* Source data *
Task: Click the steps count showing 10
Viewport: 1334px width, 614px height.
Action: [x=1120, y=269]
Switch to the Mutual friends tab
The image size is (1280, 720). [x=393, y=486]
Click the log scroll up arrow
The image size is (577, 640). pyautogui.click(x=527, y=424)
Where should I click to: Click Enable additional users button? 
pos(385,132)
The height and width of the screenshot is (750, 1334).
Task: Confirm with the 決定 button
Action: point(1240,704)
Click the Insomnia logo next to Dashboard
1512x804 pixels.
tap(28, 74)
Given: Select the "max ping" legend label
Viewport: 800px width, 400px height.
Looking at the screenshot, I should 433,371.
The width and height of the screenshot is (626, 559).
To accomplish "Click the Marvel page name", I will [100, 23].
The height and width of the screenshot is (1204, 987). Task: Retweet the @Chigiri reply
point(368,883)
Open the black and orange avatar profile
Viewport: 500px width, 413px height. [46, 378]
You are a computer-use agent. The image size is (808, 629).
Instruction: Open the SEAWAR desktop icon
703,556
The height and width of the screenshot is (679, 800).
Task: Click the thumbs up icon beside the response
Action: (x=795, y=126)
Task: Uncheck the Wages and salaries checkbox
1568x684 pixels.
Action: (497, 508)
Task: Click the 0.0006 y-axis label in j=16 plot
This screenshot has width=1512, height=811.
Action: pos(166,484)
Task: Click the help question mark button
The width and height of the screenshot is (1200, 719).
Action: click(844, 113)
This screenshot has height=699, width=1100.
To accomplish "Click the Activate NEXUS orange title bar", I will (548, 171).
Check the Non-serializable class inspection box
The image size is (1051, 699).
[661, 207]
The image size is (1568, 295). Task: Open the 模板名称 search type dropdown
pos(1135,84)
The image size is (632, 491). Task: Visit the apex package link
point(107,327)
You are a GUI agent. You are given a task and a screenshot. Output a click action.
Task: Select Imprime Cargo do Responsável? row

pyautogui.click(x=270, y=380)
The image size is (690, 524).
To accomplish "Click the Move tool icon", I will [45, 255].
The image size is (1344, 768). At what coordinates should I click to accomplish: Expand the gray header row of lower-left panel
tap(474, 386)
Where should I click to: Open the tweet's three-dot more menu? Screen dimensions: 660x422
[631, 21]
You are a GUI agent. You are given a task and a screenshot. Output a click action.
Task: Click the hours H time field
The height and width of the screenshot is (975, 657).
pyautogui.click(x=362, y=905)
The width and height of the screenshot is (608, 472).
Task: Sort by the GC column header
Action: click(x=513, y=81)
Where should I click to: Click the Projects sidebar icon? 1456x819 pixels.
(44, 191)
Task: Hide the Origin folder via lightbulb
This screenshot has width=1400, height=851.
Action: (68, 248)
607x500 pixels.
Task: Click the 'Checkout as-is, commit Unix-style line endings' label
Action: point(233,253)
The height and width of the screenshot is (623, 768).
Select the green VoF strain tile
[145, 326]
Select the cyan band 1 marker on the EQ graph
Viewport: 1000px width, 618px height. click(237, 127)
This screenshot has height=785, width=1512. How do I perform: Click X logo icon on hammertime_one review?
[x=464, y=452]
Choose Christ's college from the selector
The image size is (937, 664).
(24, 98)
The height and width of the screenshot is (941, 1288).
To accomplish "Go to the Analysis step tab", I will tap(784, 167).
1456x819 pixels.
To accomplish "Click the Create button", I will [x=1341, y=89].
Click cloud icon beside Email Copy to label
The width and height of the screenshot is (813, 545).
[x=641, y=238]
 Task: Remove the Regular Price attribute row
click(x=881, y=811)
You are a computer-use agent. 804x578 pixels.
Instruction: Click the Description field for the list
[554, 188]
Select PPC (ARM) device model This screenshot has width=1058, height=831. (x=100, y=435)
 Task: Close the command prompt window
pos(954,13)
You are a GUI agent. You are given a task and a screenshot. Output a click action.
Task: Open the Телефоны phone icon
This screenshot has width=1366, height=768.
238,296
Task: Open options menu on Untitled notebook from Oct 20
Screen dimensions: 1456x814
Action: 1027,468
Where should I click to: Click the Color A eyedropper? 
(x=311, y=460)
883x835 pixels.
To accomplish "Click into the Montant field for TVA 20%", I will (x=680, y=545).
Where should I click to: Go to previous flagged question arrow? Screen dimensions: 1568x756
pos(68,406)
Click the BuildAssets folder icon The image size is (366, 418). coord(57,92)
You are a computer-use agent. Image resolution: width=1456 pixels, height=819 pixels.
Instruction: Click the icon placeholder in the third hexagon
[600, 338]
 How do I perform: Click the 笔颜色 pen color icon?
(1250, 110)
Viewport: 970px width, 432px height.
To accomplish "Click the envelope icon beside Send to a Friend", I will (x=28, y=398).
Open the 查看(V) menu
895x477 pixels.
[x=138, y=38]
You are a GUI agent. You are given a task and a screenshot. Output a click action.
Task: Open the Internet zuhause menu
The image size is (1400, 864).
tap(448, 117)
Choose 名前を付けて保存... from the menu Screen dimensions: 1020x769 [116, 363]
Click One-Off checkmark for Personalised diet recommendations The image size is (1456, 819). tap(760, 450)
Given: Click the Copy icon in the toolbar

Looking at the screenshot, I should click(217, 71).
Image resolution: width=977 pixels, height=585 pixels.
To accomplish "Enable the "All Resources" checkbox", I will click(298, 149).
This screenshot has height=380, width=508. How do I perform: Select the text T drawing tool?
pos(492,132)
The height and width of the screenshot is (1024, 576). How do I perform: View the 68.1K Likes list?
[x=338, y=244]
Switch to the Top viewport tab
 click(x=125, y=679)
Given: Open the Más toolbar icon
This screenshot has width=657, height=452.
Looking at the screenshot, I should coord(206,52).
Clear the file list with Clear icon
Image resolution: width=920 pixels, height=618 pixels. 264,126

* What to produce *
Render the entries from their first line through the line containing "Viewport: 500px width, 413px" as a Markdown table with the columns Row and Line. Number each line in Row and skip any blank lines.

* Correct response *
| Row | Line |
|---|---|
| 1 | Task: Click the steps count showing 10 |
| 2 | Viewport: 1334px width, 614px height. |
| 3 | Action: [x=1120, y=269] |
| 4 | Switch to the Mutual friends tab |
| 5 | The image size is (1280, 720). [x=393, y=486] |
| 6 | Click the log scroll up arrow |
| 7 | The image size is (577, 640). pyautogui.click(x=527, y=424) |
| 8 | Where should I click to: Click Enable additional users button?  |
| 9 | pos(385,132) |
| 10 | The height and width of the screenshot is (750, 1334). |
| 11 | Task: Confirm with the 決定 button |
| 12 | Action: point(1240,704) |
| 13 | Click the Insomnia logo next to Dashboard |
| 14 | 1512x804 pixels. |
| 15 | tap(28, 74) |
| 16 | Given: Select the "max ping" legend label |
| 17 | Viewport: 800px width, 400px height. |
| 18 | Looking at the screenshot, I should 433,371. |
| 19 | The width and height of the screenshot is (626, 559). |
| 20 | To accomplish "Click the Marvel page name", I will [100, 23]. |
| 21 | The height and width of the screenshot is (1204, 987). Task: Retweet the @Chigiri reply |
| 22 | point(368,883) |
| 23 | Open the black and orange avatar profile |
| 24 | Viewport: 500px width, 413px height. [46, 378] |